EXERCISE AIM — Transcribe, exactly and without pictures, the lines below from the line with "The height and" to the line with "Given: Click line", both ends included, and no others.

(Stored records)
Segment Open

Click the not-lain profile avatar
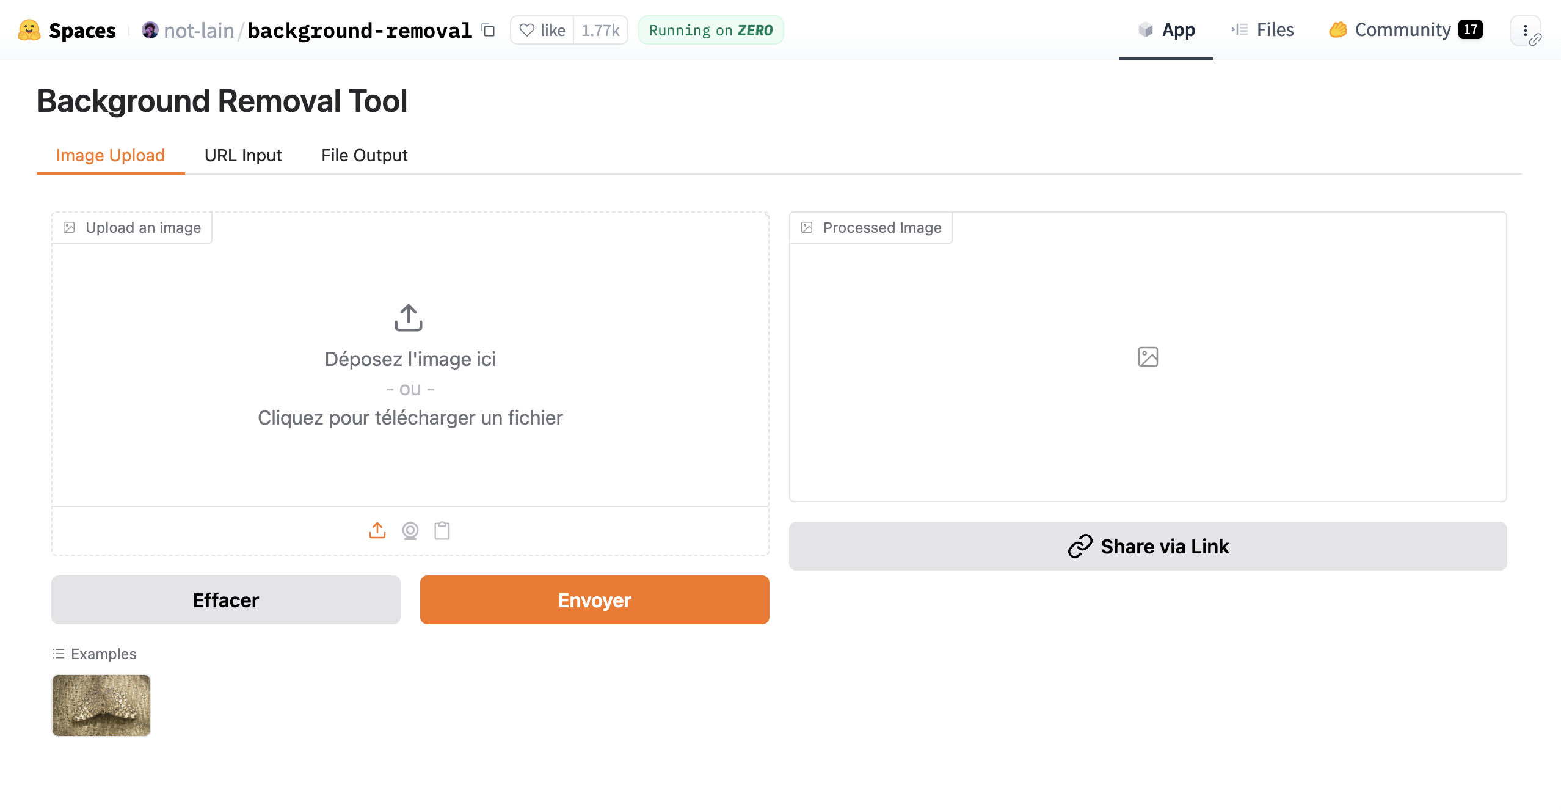 pos(150,30)
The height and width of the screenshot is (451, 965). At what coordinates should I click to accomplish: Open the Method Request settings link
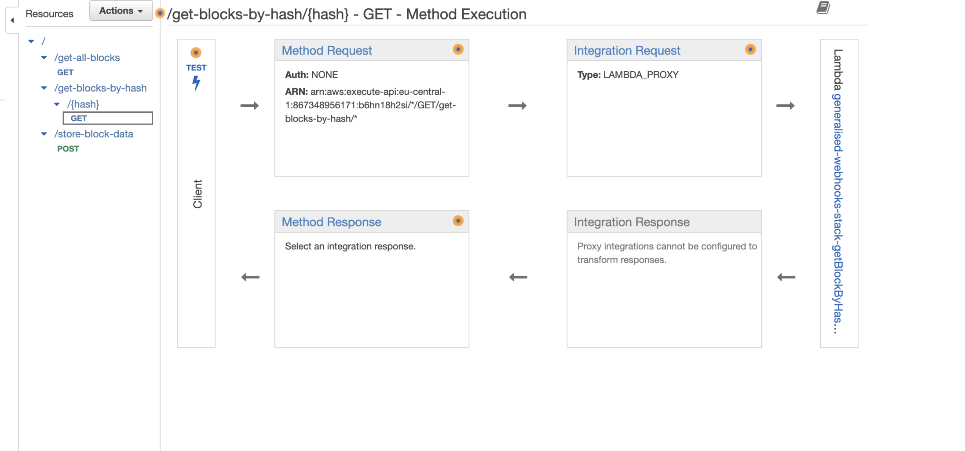click(x=326, y=51)
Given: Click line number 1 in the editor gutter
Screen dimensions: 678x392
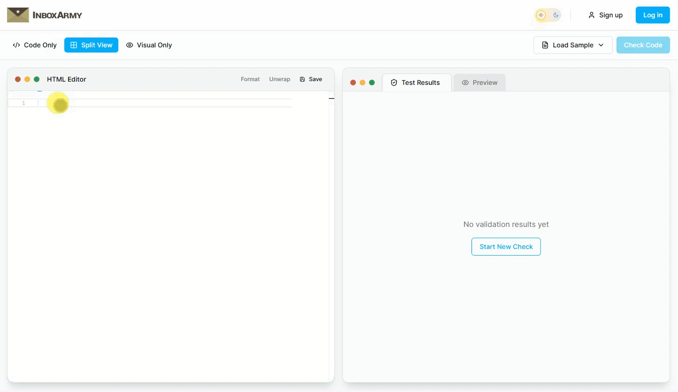Looking at the screenshot, I should coord(23,103).
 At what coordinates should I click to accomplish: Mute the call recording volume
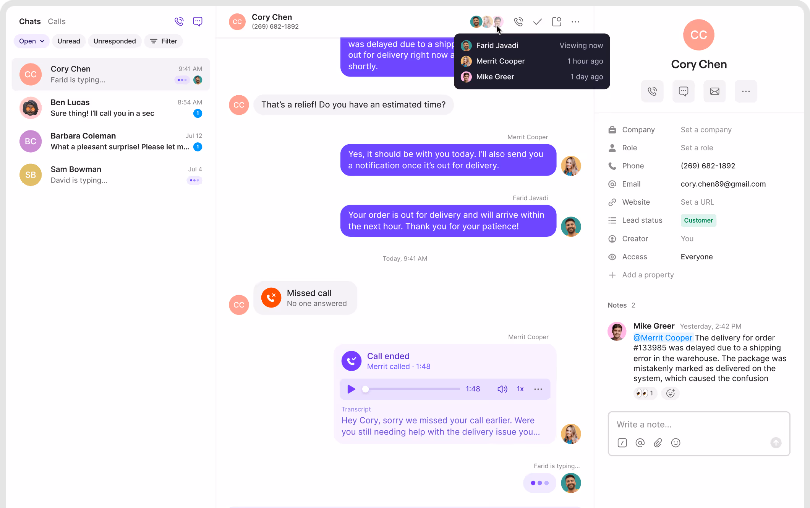(502, 389)
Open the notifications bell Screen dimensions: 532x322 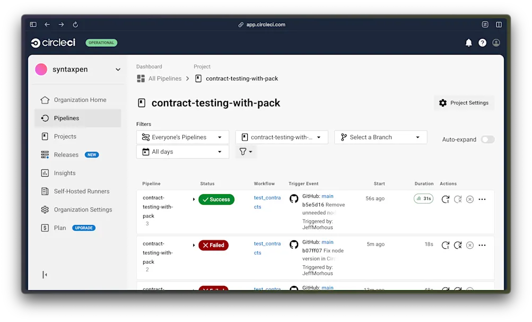pos(469,43)
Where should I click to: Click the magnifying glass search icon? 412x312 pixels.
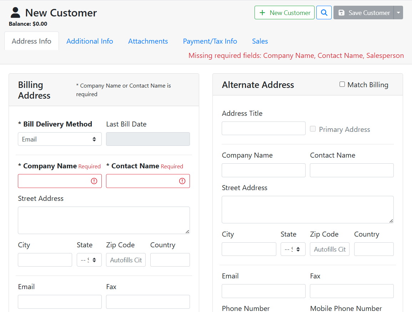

Segment Closed

EXERCISE RESULT —
The height and width of the screenshot is (451, 965). At what coordinates should I click to accomplish: Open the Method Request settings link
click(x=326, y=51)
Given: Click line number 1 in the editor gutter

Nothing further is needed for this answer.